Consortium of institutions receives $6 million from NSF for humanoid robotics research
The National Science Foundation (NSF) has awarded a $6 Million grant to a consortium of institutions led by Drexel University for humanoid robotics research. As highlighted in a recent cover story in Popular Science, there is an overwhelming disparity in terms of resources devoted to humanoids research in the U.S. versus research in other countries that have heavily invested in this area of robotics, such as Korea and Japan. The goal of the new five-year project, part of NSFs Major Research Infrastructure-Recovery and Reinvestment (MRI-R2) program, is to rapidly advance U.S. humanoid research by developing a common open platform.
To date all full-sized humanoids have been individual custom-made units, and advances made using one design do not necessarily translate to others, said Youngmoo Kim, a professor of electrical and computer engineering at Drexel, who is the principal investigator on the project. Currently, Drexel is the only institution in the United States that has HUBO, a world-class adult-sized humanoid developed at the Korea Advanced Institute for Science and Technology (KAIST), resulting from a prior NSF Partnership for International Research and Education (PIRE) award. Building upon this robot, researchers will develop a new common platform (HUBO+) that will consist of the worlds first homogenous full-sized humanoid team, and each of the participating schools will have access to a HUBO+ unit to enhance their research and education efforts.
The universities involved in this award might be able to develop the much needed standards for the humanoids that, indeed, could have an effect close to the one that followed the Internet once it was standardized, said Rita V. Rodriguez, program director, NSF Directorate for Computer & Information Science & Engineering, Division of Computer and Network Systems.
Co-investigators leading the effort are Yury Gogotsi and William Regli of Drexel, Dennis Hong of Virginia Tech and Stefan Schaal of the University of Southern California. Senior investigators from partnering institutions include C.S. George Lee of Purdue University, Yuan Zheng and David Orin of Ohio State University, Russell Tedrake of Massachusetts Institute of Technology, Daniel Lee of the University of Pennsylvania and James Kuffner of Carnegie Mellon University.
These partners represent a critical mass of humanoids research and brainpower, and this effort will, for the first time, enable researchers to work with a common instrument, said Kim. Building upon the unique expertise we have developed at Drexel in assembling and maintaining HUBO, the proposed platform will significantly extend its current capabilities, resulting in six identical units.

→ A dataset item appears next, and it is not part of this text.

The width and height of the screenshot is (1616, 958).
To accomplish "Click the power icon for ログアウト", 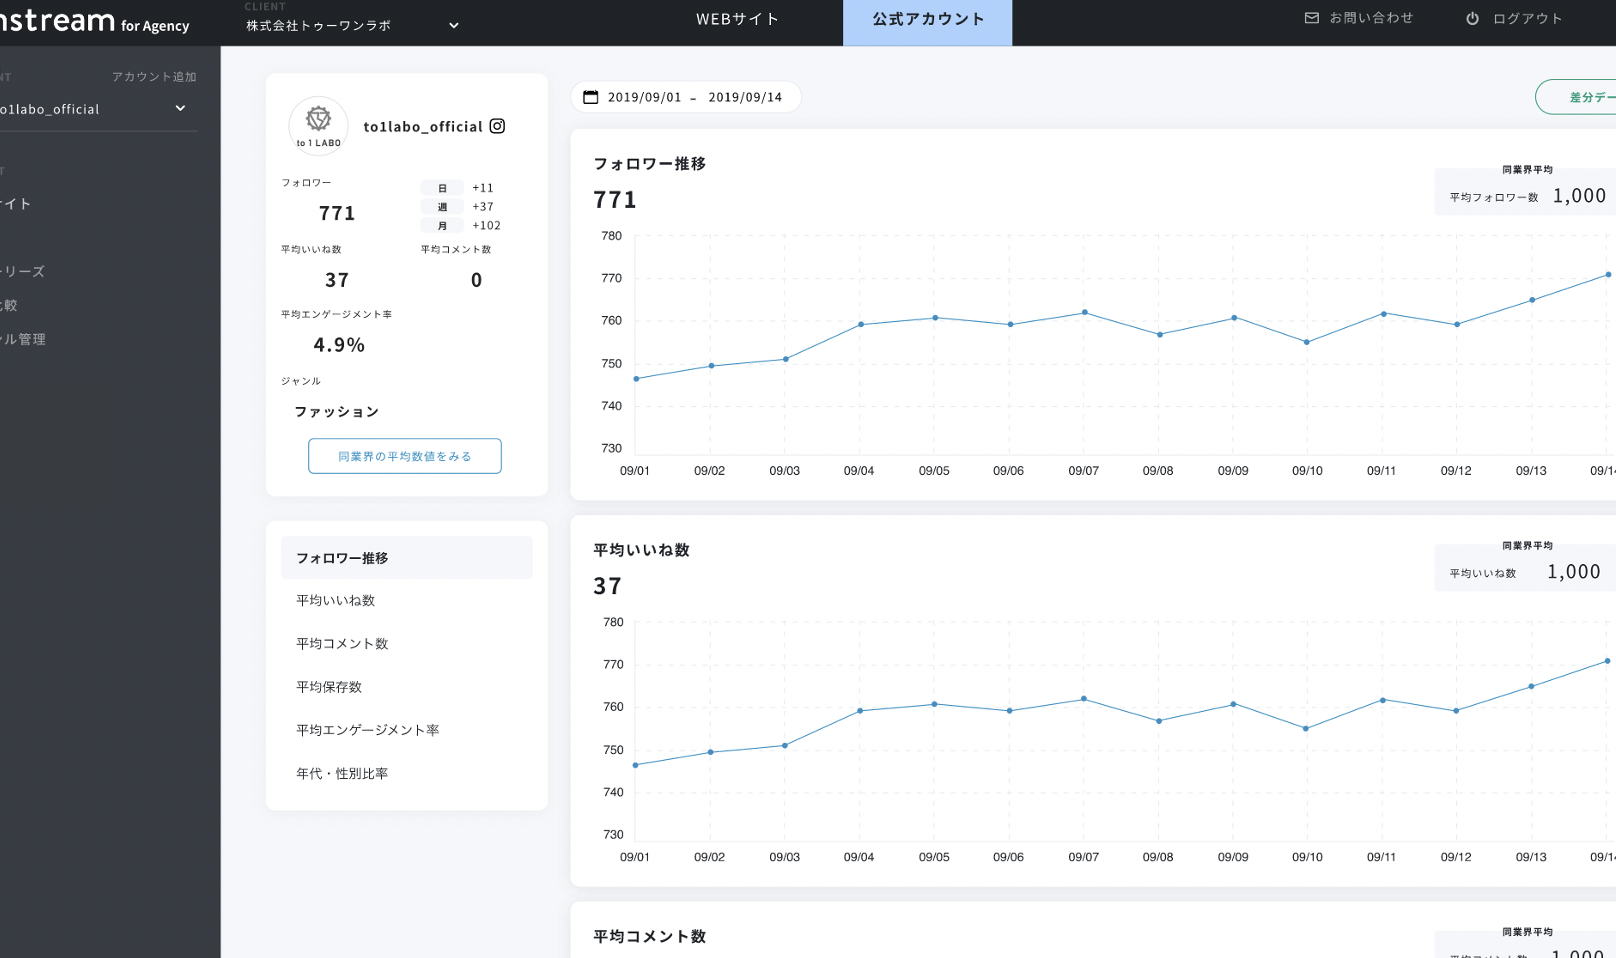I will coord(1472,19).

As part of the 7-university consortium, Purdue will be receiving a human-size humanoid robot (like a Honda ASIMO), and the Purdue team led by Professor C.S. George Lee (together with Professors Zygmunt Pizlo and Shirley Rietdyk) will focus research on vision-based mobility and human-humanoid interaction.
Current humanoids are rarely autonomous and not ready for unconstrained interaction with humans. Having a consistent platform will facilitate rapid progress in areas needed for autonomy and natural interaction, including mobility, manipulation, vision, speech communication and cognition, and learning.
Humanoids research is inherently interdisciplinary and integrative and interests younger students. The projects outreach partners, including several high-profile museums, will introduce people of all ages to the technologies of robotics, particularly useful in recruiting K-12 students into science, engineering and mathematics.
Other project highlights:
Drexel University will serve as the clearinghouse for information and training (development, construction, and maintenance) for the project. Ultimately, this MRI-R2 project facilitates the following potentially transformative advances in robotics:
- A state-of-the-art, standardized humanoid platform with embedded capabilities for sensing, manipulation, and rapid locomotion, ideal for a broad range of future humanoids research.
- The ability to directly compare and cross-validate algorithms and methodologies and to consistently benchmark results across research teams for the first time.
- A novel energy storage technology for humanoid robotics incorporating supercapacitors for operations requiring high power density, far exceeding the capabilities of traditional battery-only power sources.
- A widely distributed platform that will motivate, recruit, and train a broad range of students spanning multiple disciplines, including artificial intelligence, digital signal processing, mechanics and controls.